Derenik Demirchian (originally Demirchoghlian) was born on February 18, 1877, in Akhalkalaki in the region of Javakheti in southern Georgia, then a part of the Russian Empire. He received his primary education at his hometown's Armenian parish school. Two years after finishing school, he moved to Ardahan (then a part of the Russian Empire, now in Turkey), where he continued his education under S. Ter-Meliksedekian. In 1892, he was accepted into the Gevorgian Seminary in Etchmiadzin, where he was taught by the poet Hovhannes Hovhannisyan, who influenced Demirchian's views on literature. While at the seminary, he became familiar with world literature, reading authors such as Lermontov, Pushkin, Tolstoy, Goethe, Heine, Byron, and Shakespeare. In 1898, he graduated from the Nersisian School in Tiflis (present-day Tbilisi), then worked in Ardahan.

=== Early career ===
Demirchian began his literary career as a poet, publishing his first poem, titled "Apagan" (The future), in the journal Taraz (Dress) in 1893. After this, he wrote for a number of Armenian journals, including Taraz, Murch (Hammer) and Nor hosank (New current). He published his first booklet of poetry under the title Banasteghtsutyunner (Poems) in 1899. His early works have been described as expressing feelings of hopelessness, sorrow and solitude. In 1900, he settled in Tiflis, where he became a member of the Armenian literary group Vernatun, so named because its members met in the top-floor apartment of poet Hovhannes Tumanyan. In 1903, he worked as a cafeteria administrator at a factory in Baku owned by the Russian Armenian businessman Alexander Mantashev. Also in 1903, he moved to Moscow with the intention of studying music, but returned to Tiflis after a nervous breakdown. He attended the University of Geneva from 1905 to 1910, graduating from the pedagogical faculty. He then returned to Tiflis, where he worked as a teacher. According to S. Hovhannisian, the Russian Revolution of 1905-1907 marked a turning point in Demirchian's career, after which he focused on "becoming spiritually closer to the people." This is symbolized by his patriotic poem "Lenktemur" (Tamerlane), in which Demirchian praises the strength of the people. In 1913, he published his second collection of poems, and in 1920, he published another collection titled Garun (Spring), which contains his quatrains from the period 1902 to 1919. After 1919, Demirchian mostly wrote prose and plays. His play Vasak, about the 5th-century governor of Armenia who sided with the Persians against an Armenian rebellion, was performed in Tiflis in 1914. In 1919, his play Azgayin khaytarakutyun (National disgrace) was produced. In 1922, the newly established Yerevan State Theater performed Demirchian's play Datastan (Judgment). In 1925, he moved to Yerevan and worked at the artistic department of the Institute of Science and Art.

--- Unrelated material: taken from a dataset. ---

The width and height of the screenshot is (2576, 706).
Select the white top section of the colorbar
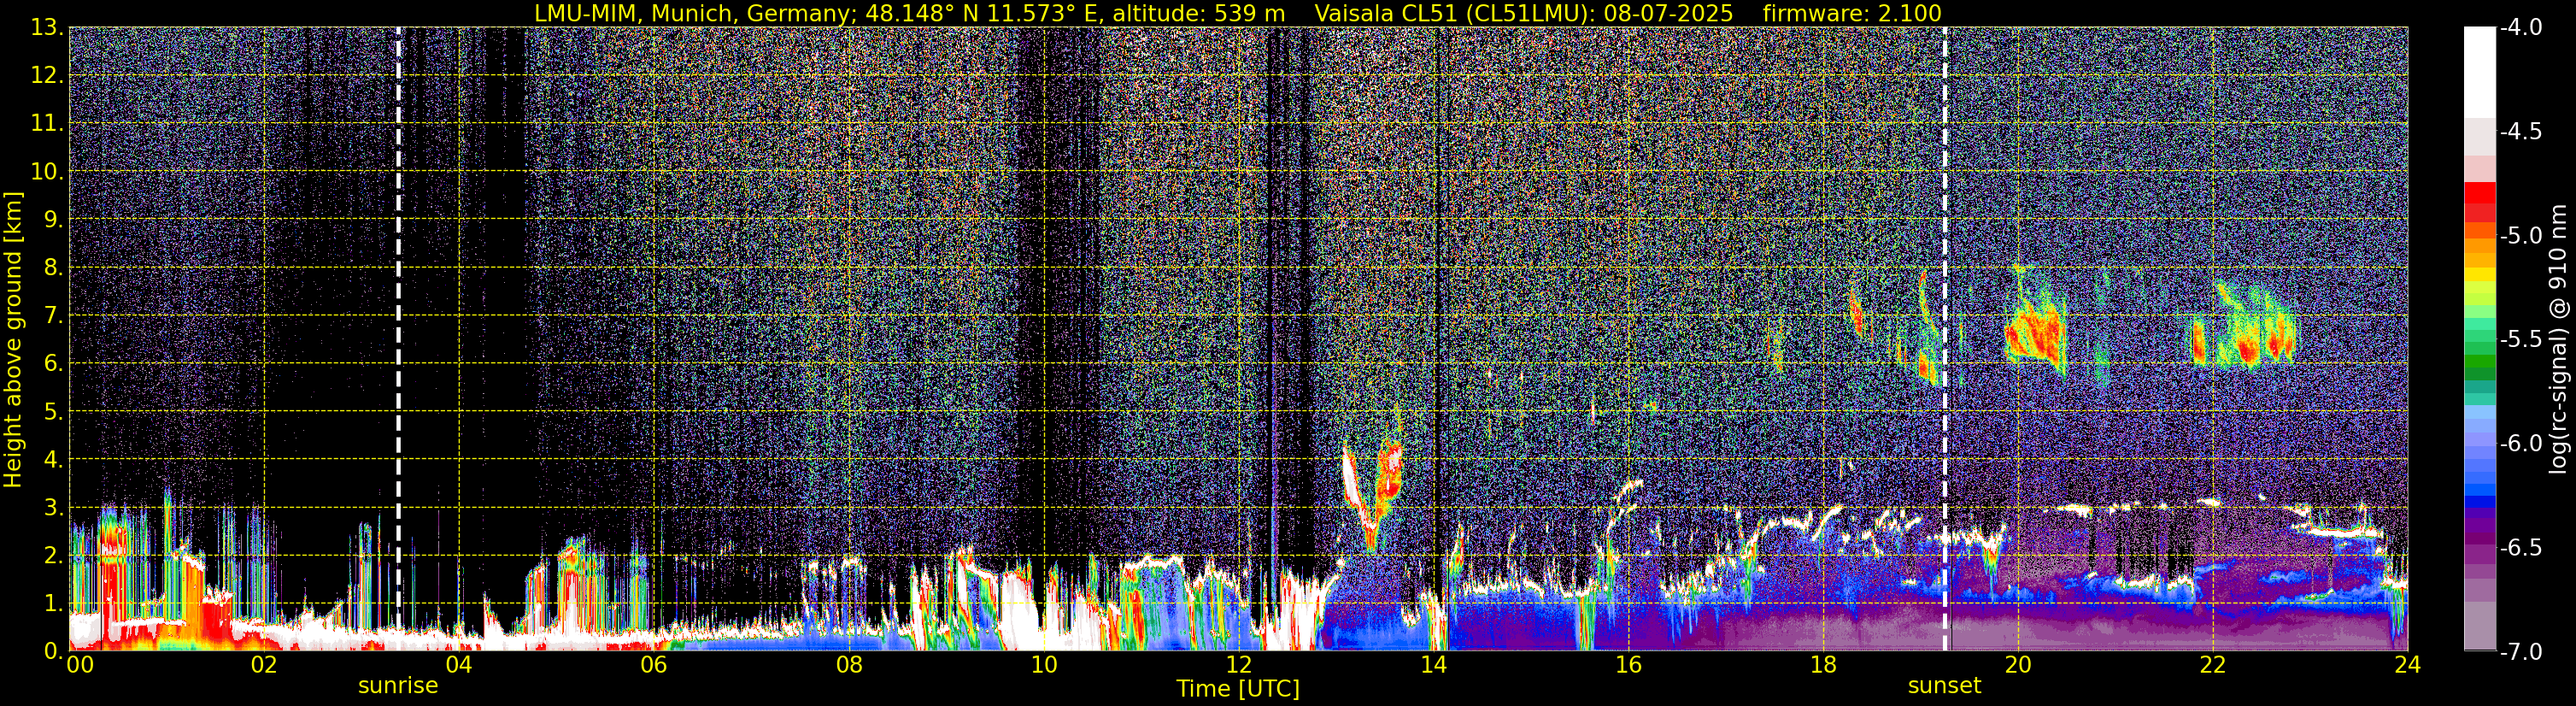click(x=2479, y=70)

=== Career in Soviet Armenia ===
Demirchian was one of the leading members of the "companions'" group of Soviet Armenian authors who did not follow either of the two main factions attempting to lead the way for the new Armenian literature. For some time, Demirchian avoided politically charged literature and his works were usually poorly received by official critics. However, he gained widespread popularity with his play Kaj Nazar (Nazar the Brave), a rags to riches comedy written in 1923 and first performed in 1924. Demirchian gave the play the subtitle "a folk tale-comedy in five acts for childlike adults and adultlike children." Kaj Nazar was based on an Armenian folk tale which had been compiled from 66 sources by Hovhannes Tumanyan in 1908 and had already been adapted by notable authors such as Tumanyan and Avetik Isahakyan. In Kevork Bardakjian's view, Demirchian succeeded in "creating a remarkably witty comedy" by elaborating on the simple plot of the folk tale. Kaj Nazar was subsequently given professional productions in Yerevan, Tiflis and Baku, and adapted into an opera and later a film (1940). Several of Demirchian's plays from the 1930s, such as Fosforayin shogh (Phosphoric ray, 1932), Napoleon Korkotyan (1934) and Kaputan (1938) deal with the socio-economic transformations in the Soviet Union at that time. Demirchian came under official criticism for his comedy Napoleon Korkotyan, which depicted corruption in a sovkhoz. In 1938, Demirchian wrote Yerkir hayreni (Fatherland), a drama about the 11th-century Armenian king Gagik II and his struggle with the Byzantines.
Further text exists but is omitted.